Residents return to Daraa Al-Balad as siege is lifted
Residents of Daraa Al-Balad who were displaced by fighting began to return to their homes on Thursday after the Syrian regime reopened roads leading into the city.
Some 35,000 residents of Daraa Al-Balad had been displaced as a result of the roughly month-and-a-half of fighting between regime forces and opposition fighters. Their return marks the end of fighting and the siege of the neighbourhood, which saw government forces prevent goods, services and people from entering the small southern city for over two months.
Most of the displaced families took shelter in mosques and schools in neighbouring cities, where the Syrian Arab Red Crescent (SARC) and regime forces supervised humanitarian relief operations.

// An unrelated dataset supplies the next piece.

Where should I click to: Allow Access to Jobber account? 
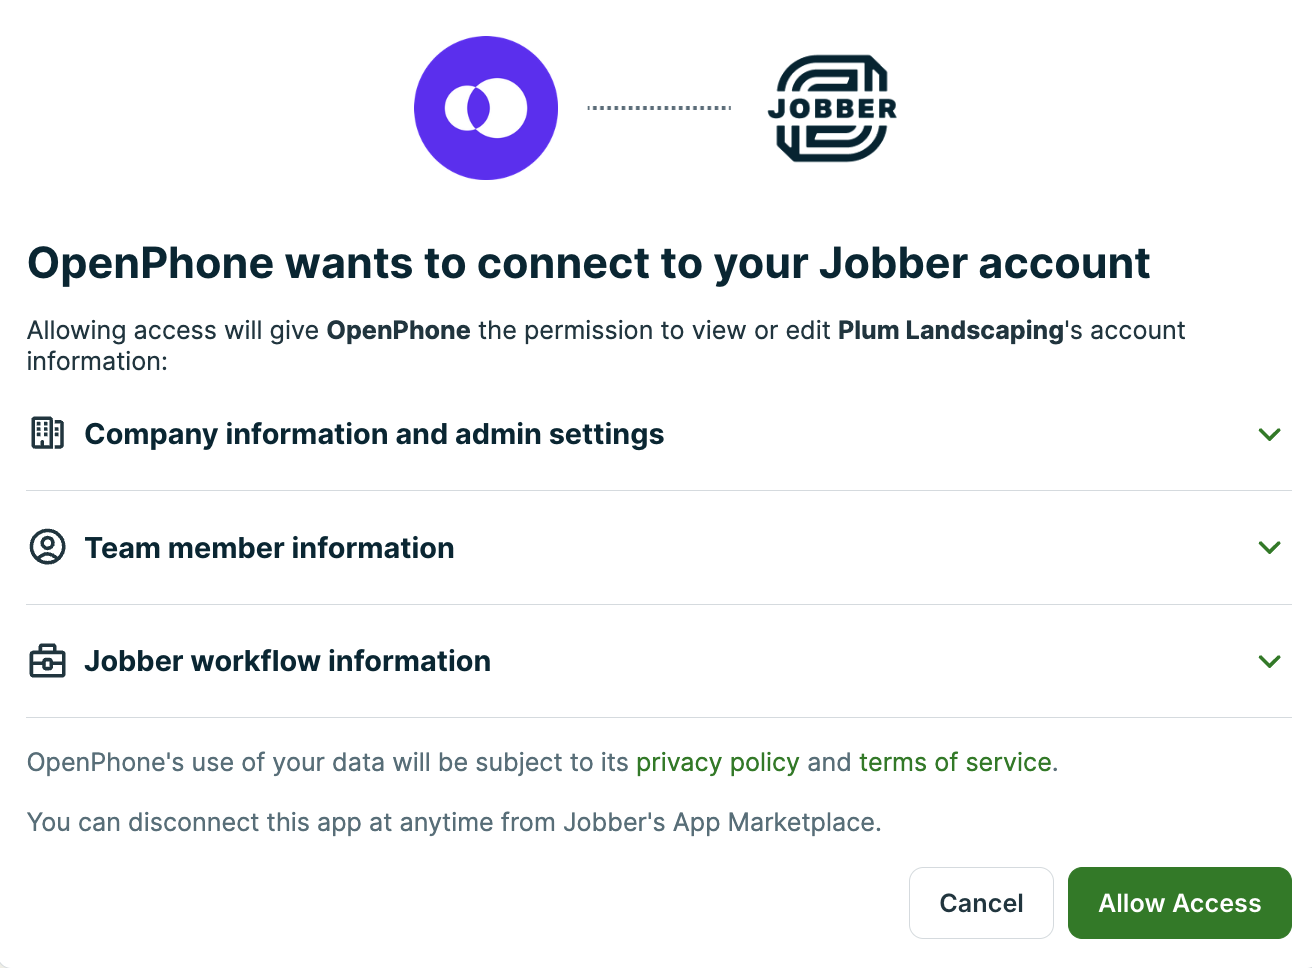pyautogui.click(x=1180, y=903)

Living conditions in the shelters were poor as provisions were scarce and of low quality, a resident of Daraa Al-Balad who was in contact with displaced residents told The New Arab on condition of anonymity. Regime soldiers also regularly verbally abused those families staying in the shelters, according to the resident.
“The families are happy to return, especially after the humiliation they experienced in Daraa Al-Mahata, the security corridor and the displacement shelters,” the resident said. They added that some of the displaced had to endure even worse conditions, forced to sleep on the streets for lack of a better alternative.

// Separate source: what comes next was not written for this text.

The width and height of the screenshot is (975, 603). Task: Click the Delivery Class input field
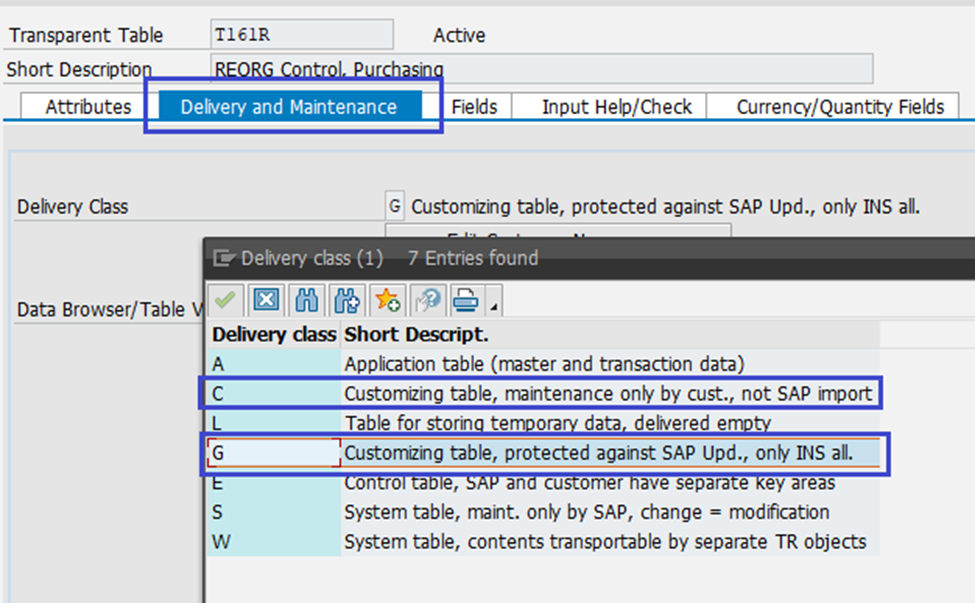pyautogui.click(x=395, y=207)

Fighting in Daraa Al-Balad finally ended this week after the regime and the central negotiating committee representing the city arrived at a deal.
The deal allowed regime forces to enter the city and operate nine checkpoints in the city alongside the Moscow-aligned Eighth Brigade. In addition, the city’s residents handed over about 100 pieces of weaponry, Mohammed al-Askara, an activist from Daraa Al-Balad told The New Arab.
The regime’s fourth mechanised division, a unit close to Iran and the chief subject of residents’ complaints, also withdrew from the city as the siege was lifted.
The spokesperson for the negotiating committee, Adnan al-Musalameh, congratulated the residents of Daraa Al-Balad for the deal on Thursday, praising them for “standing firm,” and for their “victory”- presumably over regime forces.
Though the negotiating committee did not achieve all of the points it wanted—namely, no checkpoints within Daraa Al-Balad—the final agreement was considerably more measured than most residents were expecting.
“It’s definitely a victory. Our weapons are still with us and we’re still here in our city,” Abu Abdo Musalemo, a resident of Daraa Al-Balad whose refusal to be displaced to northwest Syria allegedly led to the collapse of a previous deal with the regime, told The New Arab.
“It doesn’t look like a victory in the media, but what did the regime gain? A few checkpoints, which we could get rid of in a day,” Musalemo said.
Al-Askara also considered the deal a victory, pointing out that even though residents handed over some weapons - a chief sticking point in previous negotiations - those arms that were surrendered were “practically broken.”
“The [regime’s] army entered the city and did a photoshoot, and then left. In the end, all we wanted is the bombing to stop and blood to stop being spilled,” he said.